After this, you definitely need a little break. Sit down in the Tuileries Gardens where you can find small cafés. If the weather is bad, though, just walk across the Rue de Rivoli. There is Angélina, the legendary salon de thé with the best hot chocolate in Paris and cakes to die for (the classic is the Mont Blanc, reminiscent of snow-capped mountain, a meringue case with Chantilly topped with piped chestnut pastry cream).
The trail is supposed to continue with a visit to les puces, the antiques market of Saint-Ouen. This is, forgive me, bullshit. Forget about it at the moment. Not, because a visit to the busiest antique market wouldn’t be fun. On the contrary. But it needs too long to get there and too much time for the visit. You can’t impossibly do everything the same day. Take another day for a stroll to the famous flea market in the Northern suburbs of Paris, at Porte de Clignancourt (be careful, though, choosing the right date: it’s open only on weekends and Mondays).
To the disappointment of his future wife Inez, Gil is not the sort of guy who is interested in making money. He’s an artist, a writer, completely intoxicated by French literature. The bouquinistes are paradise for him. It’s what you could call the world’s largest open-air bookshop. Have you ever seen them?
There are 900 of these green boxes along the banks of the Seine (street side). When they are closed, you might actually wonder what’s all about. But once open, you’ll get it: these are the boxes of the bouquinistes, what you might translate as second hand booksellers – although not everything here is second hand anymore. There are 220 of them, offering some 300 000 books, prints, magazines. And all this started back in the 16th century when roving booksellers first plied their trade here. Be nice and friendly to them: they have been listed as a UNESCO World Heritage since 1992.

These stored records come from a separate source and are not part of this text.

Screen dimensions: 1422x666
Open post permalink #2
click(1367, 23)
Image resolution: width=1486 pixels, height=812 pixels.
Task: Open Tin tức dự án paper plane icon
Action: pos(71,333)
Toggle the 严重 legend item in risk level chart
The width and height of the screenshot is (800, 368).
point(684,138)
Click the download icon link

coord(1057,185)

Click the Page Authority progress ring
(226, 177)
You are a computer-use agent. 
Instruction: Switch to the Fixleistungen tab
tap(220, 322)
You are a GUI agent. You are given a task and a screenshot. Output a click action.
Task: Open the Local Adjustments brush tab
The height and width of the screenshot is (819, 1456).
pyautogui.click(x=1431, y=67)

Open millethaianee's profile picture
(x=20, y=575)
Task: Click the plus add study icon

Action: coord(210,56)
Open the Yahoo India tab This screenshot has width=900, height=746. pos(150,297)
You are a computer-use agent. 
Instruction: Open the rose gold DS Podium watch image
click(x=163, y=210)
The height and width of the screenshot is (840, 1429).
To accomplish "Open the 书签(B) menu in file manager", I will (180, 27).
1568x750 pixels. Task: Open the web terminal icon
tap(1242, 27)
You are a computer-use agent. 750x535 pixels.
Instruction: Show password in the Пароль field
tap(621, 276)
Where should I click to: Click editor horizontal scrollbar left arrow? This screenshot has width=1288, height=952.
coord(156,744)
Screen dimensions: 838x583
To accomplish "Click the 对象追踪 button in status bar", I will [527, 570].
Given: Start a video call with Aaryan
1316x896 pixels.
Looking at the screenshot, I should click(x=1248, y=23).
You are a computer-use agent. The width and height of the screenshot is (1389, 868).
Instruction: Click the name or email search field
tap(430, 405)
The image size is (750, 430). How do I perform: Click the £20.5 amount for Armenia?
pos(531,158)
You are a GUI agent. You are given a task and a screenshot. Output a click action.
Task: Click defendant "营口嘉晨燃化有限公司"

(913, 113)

Continue with the banks of the Seine, an ideal setting for a romantic stroll. But not only for that. It’s a good place to relax or sunbathe. Don’t miss the Square du Vert-Galant at the tip of the Ile de la Cité, below the Pont Neuf: it’s a small garden named after King Henri IV called the “spry gallant”, a womanizer “avant la lettre” – who somehow had the same reputation as DSK back then.
Now comes the big question that even Parisians will not necessarily be able to answer: on the stairs of which church did Gil sit down to seek inspiration when the clocks chimed midnight? No clue? I thought it was Montmartre because the car had to climb up the street afterwards. Way out. It’s l’Eglise Saint-Etienne-du-Mont built over a long period on the Montagne Sainte-Genevieve combining a flamboyant Gothic, classical and Renaissance style. Not an architectural gem, but a sight though: Racine and Pascal are both buried here. The setting seen in the film is the north porch giving onto the small Place de l’Abbé-Basset, and the rue Saint-Etienne-du-Mont. Try it: sit down here at midnight, wait for the chime of the bells and, who knows, may be a cool, vintage car stops right in front of you with Scott Fitz Gerald inside, asking you to join the moveable feast called Paris.
There is one thing, though, that the film trail of the Mairie of Paris won’t tell us: where did the wine tasting take place? But I’ll tell you: it’s the gorgeous terrace of Hôtel Meurice, part of a suite you might one day want to rent. Even if it would just be to make a remake of “Midnight in Paris”, one day.